╔══

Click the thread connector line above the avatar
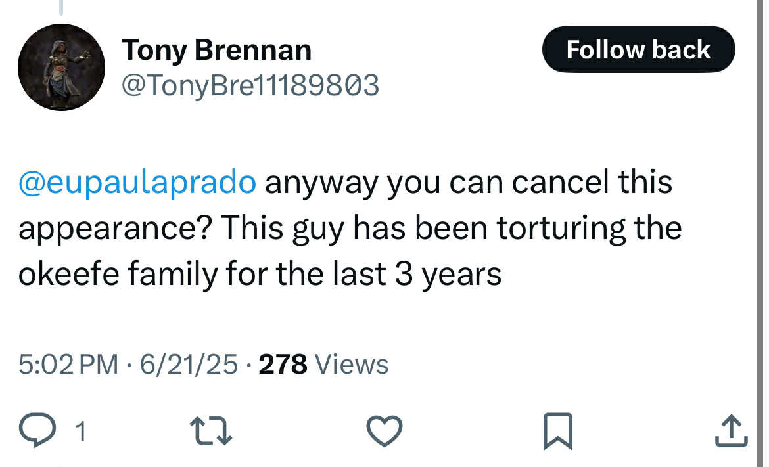This screenshot has width=769, height=467. click(x=61, y=7)
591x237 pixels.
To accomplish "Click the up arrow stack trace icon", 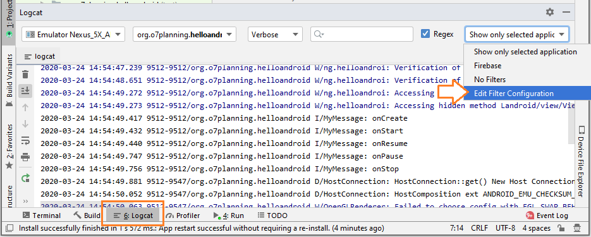I will (x=25, y=107).
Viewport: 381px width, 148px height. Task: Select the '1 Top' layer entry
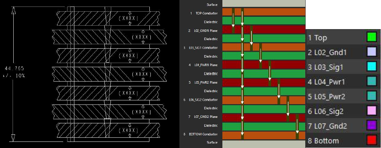pyautogui.click(x=317, y=38)
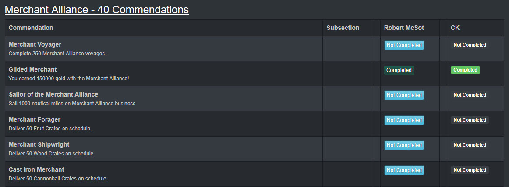Click Robert McSot's Not Completed badge for Merchant Voyager
509x187 pixels.
(404, 45)
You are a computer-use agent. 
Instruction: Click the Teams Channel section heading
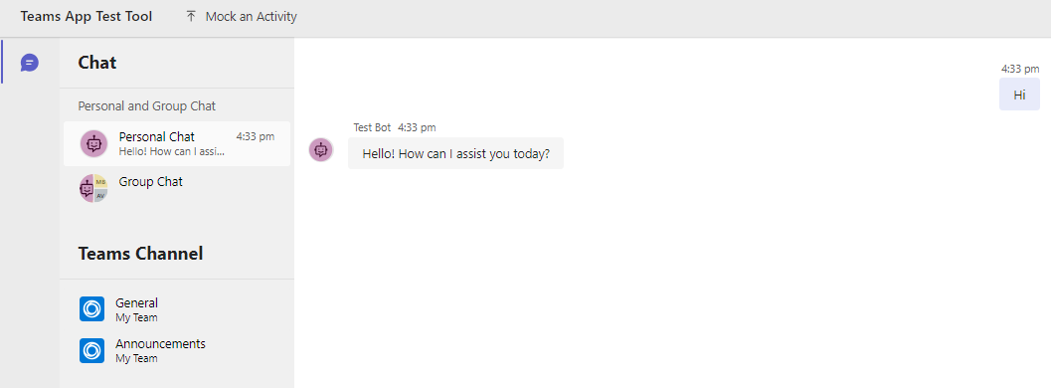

╚══

§ REQUIRED WORK
Starting at the line that contains "You are a computer-use agent." and ending at the final line of the data, reproduce each line exactly. Pictures stay out of the copy.

§ EXERCISE RESPONSE
You are a computer-use agent. 
Instruction: Click the Teams Channel section heading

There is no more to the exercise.